Petitioner claims that the Court of Appeals gravely abused its discretion in making its own findings, notwithstanding the absence of evidence to support its conclusion. However, factual findings of administrative agencies are not infallible and will be set aside if they fail the test of arbitrariness, like in the present case, where the findings of the Court of Appeals differ from those of the Labor Arbiter and the NLRC. 13
Thus, the Court of Appeals did not commit grave abuse of discretion in declaring the dismissal to be illegal and reversing the Labor Arbiter and the NLRC. As we have held in Chuayuco Steel Manufacturing Corp. v.

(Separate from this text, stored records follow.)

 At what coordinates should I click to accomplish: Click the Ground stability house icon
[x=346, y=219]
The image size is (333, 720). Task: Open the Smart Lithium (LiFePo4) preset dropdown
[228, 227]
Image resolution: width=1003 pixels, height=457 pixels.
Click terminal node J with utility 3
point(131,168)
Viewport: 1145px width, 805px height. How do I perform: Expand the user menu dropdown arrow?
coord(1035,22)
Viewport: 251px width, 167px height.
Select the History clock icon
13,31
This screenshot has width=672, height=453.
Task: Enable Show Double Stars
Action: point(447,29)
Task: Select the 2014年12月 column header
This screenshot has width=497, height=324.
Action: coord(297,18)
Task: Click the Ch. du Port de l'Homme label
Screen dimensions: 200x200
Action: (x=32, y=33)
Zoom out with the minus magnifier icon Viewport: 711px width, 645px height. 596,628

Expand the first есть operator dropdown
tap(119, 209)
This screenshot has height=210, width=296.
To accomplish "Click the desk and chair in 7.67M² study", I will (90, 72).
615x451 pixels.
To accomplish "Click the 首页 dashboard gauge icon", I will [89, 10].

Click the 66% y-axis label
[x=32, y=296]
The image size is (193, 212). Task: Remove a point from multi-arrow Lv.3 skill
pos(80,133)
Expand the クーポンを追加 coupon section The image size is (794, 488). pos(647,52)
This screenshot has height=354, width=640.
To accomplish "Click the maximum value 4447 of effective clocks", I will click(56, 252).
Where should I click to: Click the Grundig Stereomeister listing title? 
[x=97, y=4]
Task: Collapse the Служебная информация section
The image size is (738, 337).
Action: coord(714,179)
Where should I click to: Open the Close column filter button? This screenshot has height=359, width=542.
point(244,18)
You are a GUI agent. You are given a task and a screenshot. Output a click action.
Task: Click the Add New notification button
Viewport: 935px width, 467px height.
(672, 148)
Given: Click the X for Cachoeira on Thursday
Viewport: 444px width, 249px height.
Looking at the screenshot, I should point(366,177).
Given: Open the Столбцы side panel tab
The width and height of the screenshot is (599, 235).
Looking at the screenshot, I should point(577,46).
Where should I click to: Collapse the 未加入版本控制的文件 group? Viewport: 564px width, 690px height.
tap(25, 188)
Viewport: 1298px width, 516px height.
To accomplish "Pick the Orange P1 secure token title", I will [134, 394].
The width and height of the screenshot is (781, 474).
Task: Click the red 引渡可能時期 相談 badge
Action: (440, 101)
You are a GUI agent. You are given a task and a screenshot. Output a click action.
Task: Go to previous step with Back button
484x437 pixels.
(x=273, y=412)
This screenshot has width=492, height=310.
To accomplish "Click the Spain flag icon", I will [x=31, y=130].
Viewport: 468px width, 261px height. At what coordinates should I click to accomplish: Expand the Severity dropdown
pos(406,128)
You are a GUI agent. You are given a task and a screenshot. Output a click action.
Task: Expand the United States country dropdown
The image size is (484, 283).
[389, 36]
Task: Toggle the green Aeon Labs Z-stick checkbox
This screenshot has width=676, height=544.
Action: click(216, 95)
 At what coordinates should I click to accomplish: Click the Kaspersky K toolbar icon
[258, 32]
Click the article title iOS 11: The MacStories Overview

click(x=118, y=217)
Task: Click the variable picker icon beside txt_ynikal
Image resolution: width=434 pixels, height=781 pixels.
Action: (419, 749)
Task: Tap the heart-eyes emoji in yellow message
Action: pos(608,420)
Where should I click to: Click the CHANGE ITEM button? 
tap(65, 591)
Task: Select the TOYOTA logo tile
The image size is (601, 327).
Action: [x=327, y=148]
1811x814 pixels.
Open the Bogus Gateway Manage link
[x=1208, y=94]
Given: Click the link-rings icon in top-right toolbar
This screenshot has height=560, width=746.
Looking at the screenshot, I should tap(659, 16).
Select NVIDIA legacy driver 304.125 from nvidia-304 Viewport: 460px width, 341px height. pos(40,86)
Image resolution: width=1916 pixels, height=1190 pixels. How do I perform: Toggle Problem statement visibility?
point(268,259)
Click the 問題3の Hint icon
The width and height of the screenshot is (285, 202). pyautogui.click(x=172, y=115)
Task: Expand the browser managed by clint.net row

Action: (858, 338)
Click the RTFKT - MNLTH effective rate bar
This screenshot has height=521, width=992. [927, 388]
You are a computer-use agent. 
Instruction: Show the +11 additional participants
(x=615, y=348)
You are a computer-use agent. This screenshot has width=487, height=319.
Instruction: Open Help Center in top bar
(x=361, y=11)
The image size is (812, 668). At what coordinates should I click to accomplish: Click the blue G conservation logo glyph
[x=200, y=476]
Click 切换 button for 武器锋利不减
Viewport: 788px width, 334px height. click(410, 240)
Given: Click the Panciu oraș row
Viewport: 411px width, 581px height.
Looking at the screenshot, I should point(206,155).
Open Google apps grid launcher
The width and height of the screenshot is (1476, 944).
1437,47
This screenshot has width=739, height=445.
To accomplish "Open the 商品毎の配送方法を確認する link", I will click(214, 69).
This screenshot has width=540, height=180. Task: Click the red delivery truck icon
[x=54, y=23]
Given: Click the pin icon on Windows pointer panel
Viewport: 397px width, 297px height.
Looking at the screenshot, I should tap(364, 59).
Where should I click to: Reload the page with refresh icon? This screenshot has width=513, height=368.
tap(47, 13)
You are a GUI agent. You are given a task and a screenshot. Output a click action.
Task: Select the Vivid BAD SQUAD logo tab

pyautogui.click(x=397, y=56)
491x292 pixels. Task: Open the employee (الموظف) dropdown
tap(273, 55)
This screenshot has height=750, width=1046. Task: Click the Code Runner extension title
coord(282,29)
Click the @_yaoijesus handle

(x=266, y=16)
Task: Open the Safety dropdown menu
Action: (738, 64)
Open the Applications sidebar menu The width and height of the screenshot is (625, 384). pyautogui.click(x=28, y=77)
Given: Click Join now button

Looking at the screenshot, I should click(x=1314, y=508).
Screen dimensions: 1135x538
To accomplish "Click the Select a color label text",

Buklod ng Manggagawa sa Chuayuco Steel Manufacturing Corp.: 14
Further, when the circumstances so warrant, the Court of Appeals can disregard the factual findings of the NLRC. While as a rule, factual findings of agencies exercising quasi-judicial functions such as the NLRC are accorded not only respect but even finality, and that judicial review of labor cases does not go so far as to evaluate the sufficiency of evidence on which the labor officials' findings rest; more so when both the labor arbiter and the NLRC share the same findings, such as in the present case, the Court cannot affirm the decision of the NLRC when its findings of fact on which the conclusion was based are not supported by substantial evidence. By substantial evidence, we mean the amount of relevant evidence which a reasonable mind might accept as adequate to justify the conclusion.
Doubts reasonably arising from conflicting evidence of the parties should be resolved in favor of labor, in consonance with the avowed policy of the State, under Article XIII, Section 3 of the 1987 Constitution, to give maximum aid and protection to labor. 15
WHEREFORE, premises considered, the instant Petition for Review on Certiorari is DENIED. The assailed Decision dated September 18, 2007 and the Resolution dated January 27, 2010 of the Court of Appeals in Cebu City in Special Civil Action CA-G.R. SP No. 01520 are AFFIRMED.
SO ORDERED."
Very truly yours,
(SGD.) EDGAR O. ARICHETADivision Clerk of Court
Footnotes
1. Rollo, pp. 101-110; penned by Associate Justice Pampio A. Abarintos with Associate Justices Priscilla Baltazar-Padilla and Stephen C. Cruz concurring.
2. Id. at 111-112.
3. Id. at 114.
4. Id. at 144-155.
5. Id. at 171-177.
6. Id. at 110.
7. Id. at 64-66.
8. Re.: Administrative Case for Dishonesty Against Elizabeth Ting and Angelita C. Esmerio, 502 Phil. 264, 277 (2005).
9. 588 Phil. 110, 119 (2008), citing Moreno, Philippine Law Dictionary (3rd edition).
10. Labor Code of the Philippines, Presidential Decree No. 442 (Amended & Renumbered), [July 21, 2015].
11. 713 Phil. 560, 567-568 (2013).
12. Garcia v. National Labor Relations Commission, 259 Phil. 1105, 1108-1109 (1989).
13. See Nissan Motors Phils., Inc. v. Angelo, 673 Phil. 150, 158 (2011).
14. 542 Phil. 618, 626-627 (2007).
15. C.F. Sharp Crew Management, Inc. v. Legal Heirs of Godofredo Repiso, G.R. No. 190534, February 10, 2016.